• **WHAT YOU NEED TO DO**
Lines from the one containing "Switch to the Comportamiento tab" through the last line of the data are to be returned exactly, both ends included, minus any pictures.
START PROVIDED RECORDS
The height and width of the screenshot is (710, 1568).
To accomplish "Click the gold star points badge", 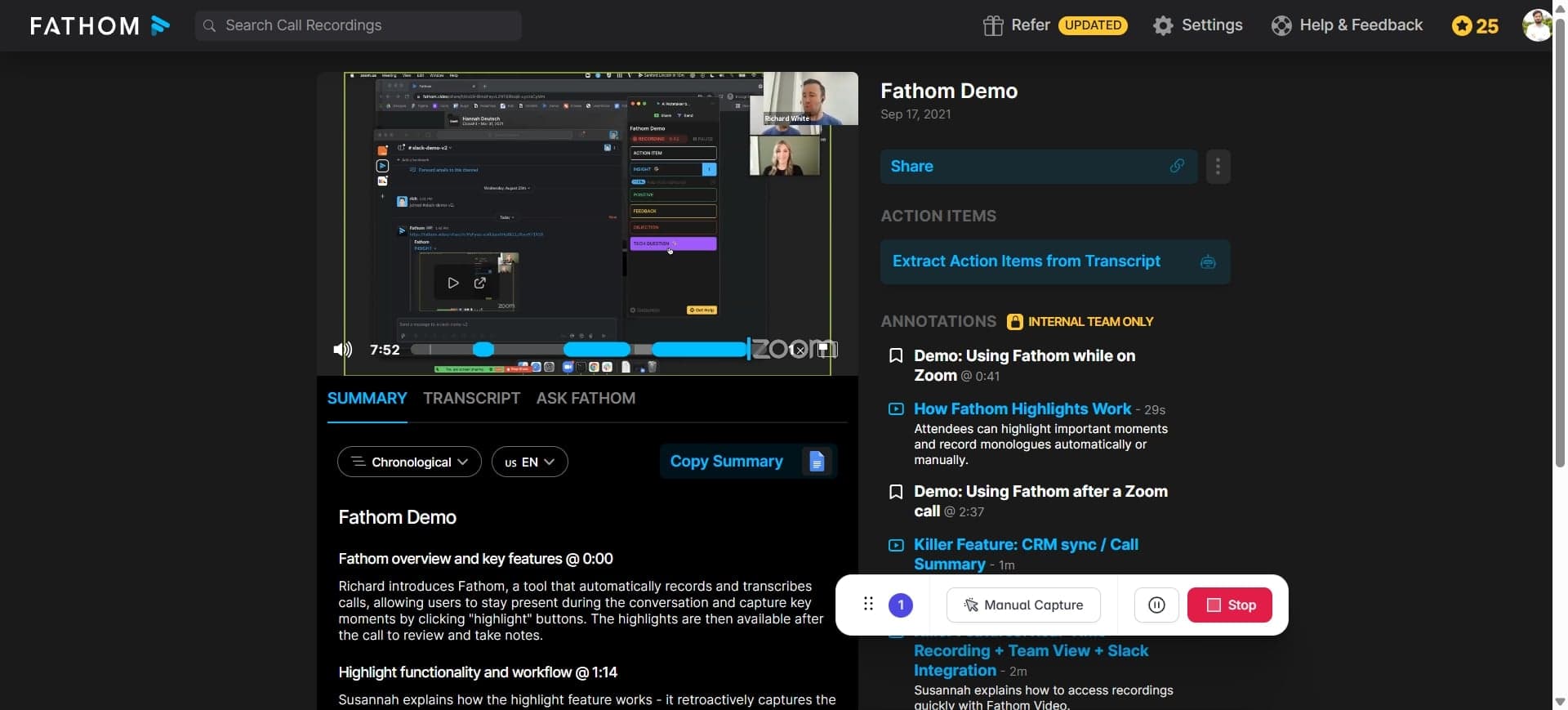I will click(x=1475, y=26).
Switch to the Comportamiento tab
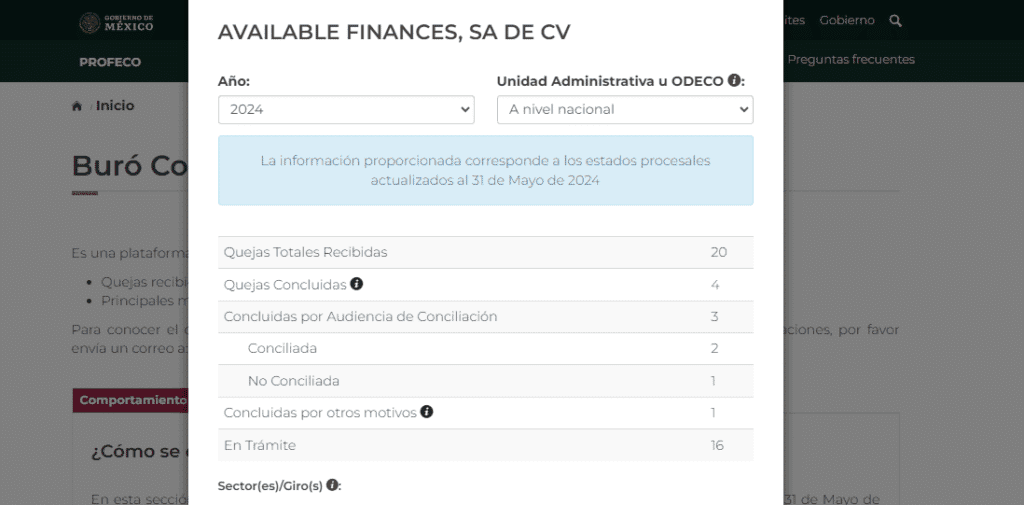1024x505 pixels. point(131,400)
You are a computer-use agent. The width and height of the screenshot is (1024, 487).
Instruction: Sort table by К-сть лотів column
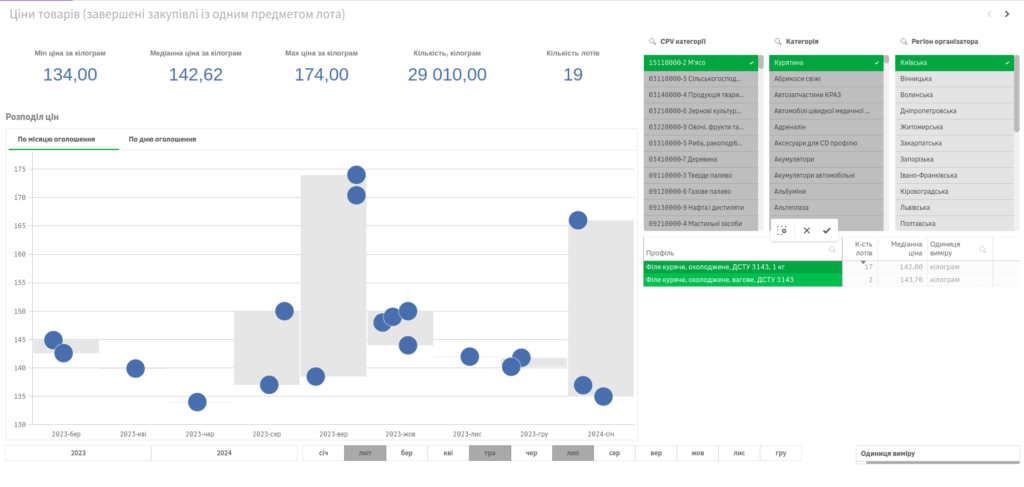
END PROVIDED RECORDS
• **SOLUTION TO THIS EXERCISE**
Switch to the Comportamiento tab
1024x505 pixels. point(131,400)
You are a computer-use agent. The width and height of the screenshot is (1024, 487).
Instruction: Sort table by К-сть лотів column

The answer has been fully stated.